By Luke Hamm, CEO of GovGrant on Tech Innovation.
Fintech is well capitalised, topical and often an attractive investment option. As the UK attempts its economic rebuild from Covid-19 and simultaneously confronts the challenges of Brexit, innovation in fintech is an important consideration for the UK. Whilst we’ve seen the rise of challenger banks in recent years, the need for innovation can’t be placed solely on their shoulders. Traditional institutions and organisations will also have to embrace it if we’re going to secure the UK’s economic future.
The state of play
With the Covid-19 crisis, Brexit has been somewhat overshadowed for UK businesses, but the preparation the UK must do to ensure its success on the world stage following December’s deadline remains.

* [Required action 1] According to the fintech article, what has overshadowed Brexit for UK businesses?
* [Required action 2] Does the fintech article support each of these statements? (a) The need for innovation should rest on challenger banks alone. (b) Fintech is described as well capitalised. (c) The UK no longer has preparation to do for December's deadline.
Rely only on the fintech article for everything that follows the items.

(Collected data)
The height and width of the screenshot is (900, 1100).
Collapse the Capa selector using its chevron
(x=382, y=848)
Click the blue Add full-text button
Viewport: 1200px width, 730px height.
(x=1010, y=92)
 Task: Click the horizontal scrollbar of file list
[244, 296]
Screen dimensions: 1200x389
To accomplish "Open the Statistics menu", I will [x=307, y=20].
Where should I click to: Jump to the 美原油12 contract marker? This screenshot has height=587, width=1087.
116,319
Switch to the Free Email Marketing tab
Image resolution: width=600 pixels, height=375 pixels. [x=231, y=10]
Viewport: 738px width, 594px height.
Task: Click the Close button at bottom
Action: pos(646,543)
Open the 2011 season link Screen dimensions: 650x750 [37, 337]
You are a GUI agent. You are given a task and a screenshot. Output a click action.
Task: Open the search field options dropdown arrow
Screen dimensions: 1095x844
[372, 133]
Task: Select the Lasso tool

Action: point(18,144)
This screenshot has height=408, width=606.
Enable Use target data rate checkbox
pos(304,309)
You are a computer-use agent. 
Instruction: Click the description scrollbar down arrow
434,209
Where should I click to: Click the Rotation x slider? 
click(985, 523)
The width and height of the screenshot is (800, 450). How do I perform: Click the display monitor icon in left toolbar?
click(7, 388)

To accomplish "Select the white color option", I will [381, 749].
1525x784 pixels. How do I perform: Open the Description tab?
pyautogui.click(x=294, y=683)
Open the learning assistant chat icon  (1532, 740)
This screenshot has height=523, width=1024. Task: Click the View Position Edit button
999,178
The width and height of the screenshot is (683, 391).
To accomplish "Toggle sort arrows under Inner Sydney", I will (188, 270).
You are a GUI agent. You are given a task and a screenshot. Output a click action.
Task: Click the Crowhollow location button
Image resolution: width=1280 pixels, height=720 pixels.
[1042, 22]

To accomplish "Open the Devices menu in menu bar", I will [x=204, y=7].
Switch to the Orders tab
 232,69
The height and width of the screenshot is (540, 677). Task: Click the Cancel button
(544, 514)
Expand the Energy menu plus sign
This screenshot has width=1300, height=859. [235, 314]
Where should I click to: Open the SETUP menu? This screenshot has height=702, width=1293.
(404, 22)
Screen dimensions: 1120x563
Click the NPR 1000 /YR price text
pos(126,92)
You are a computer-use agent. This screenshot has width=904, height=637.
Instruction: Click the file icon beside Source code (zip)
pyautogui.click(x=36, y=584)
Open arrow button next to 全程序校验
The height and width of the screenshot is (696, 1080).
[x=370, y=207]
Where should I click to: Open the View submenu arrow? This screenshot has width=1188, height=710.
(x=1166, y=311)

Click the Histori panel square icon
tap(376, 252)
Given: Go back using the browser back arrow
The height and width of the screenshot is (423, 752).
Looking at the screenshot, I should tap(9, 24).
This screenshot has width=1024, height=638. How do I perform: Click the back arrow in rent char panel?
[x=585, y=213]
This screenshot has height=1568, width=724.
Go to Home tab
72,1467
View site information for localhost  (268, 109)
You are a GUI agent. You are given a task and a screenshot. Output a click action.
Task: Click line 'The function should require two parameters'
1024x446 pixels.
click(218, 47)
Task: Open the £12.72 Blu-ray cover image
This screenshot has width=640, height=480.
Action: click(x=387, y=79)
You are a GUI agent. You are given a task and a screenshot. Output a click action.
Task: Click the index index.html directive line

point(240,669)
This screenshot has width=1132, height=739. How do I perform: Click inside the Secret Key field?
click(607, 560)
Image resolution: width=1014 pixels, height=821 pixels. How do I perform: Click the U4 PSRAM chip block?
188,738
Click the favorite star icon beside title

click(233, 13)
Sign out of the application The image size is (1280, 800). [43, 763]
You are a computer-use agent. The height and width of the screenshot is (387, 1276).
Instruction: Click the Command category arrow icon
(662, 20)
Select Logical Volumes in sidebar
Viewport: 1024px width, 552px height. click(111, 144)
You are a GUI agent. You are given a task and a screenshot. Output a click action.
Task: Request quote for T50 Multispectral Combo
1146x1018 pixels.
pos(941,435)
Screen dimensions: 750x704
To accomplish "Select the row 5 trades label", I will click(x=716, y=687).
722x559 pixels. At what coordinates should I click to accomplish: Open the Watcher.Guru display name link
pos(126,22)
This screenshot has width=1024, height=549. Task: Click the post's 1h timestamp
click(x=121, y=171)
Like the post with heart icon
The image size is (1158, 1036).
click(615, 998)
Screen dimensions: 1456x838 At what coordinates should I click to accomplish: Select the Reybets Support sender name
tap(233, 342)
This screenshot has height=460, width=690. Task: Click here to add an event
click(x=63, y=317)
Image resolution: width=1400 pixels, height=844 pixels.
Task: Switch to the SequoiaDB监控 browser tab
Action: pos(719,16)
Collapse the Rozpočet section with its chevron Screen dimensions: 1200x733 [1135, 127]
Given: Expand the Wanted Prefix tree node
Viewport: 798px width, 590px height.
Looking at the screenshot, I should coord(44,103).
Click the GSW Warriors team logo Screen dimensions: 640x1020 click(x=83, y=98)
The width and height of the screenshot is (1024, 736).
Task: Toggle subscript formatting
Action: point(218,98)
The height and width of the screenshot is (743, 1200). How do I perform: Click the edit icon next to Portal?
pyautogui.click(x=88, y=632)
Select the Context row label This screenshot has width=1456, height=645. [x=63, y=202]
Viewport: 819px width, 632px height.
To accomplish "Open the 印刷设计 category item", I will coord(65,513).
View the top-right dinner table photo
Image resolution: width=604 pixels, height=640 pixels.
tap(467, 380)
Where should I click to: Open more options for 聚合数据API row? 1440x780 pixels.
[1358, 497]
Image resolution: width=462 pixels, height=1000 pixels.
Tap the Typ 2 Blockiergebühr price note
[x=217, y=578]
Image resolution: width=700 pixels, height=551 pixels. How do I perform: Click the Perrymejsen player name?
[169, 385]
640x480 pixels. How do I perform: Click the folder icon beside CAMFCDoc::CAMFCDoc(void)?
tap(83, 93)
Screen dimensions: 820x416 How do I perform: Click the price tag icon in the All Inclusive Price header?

* [Response area 1] The Covid-19 crisis.

* [Response area 2]
(a) No: "the need for innovation can’t be placed solely on their shoulders."
(b) Yes: "Fintech is well capitalised, topical and often an attractive investment option."
(c) No: "the preparation the UK must do to ensure its success on the world stage following December’s deadline remains."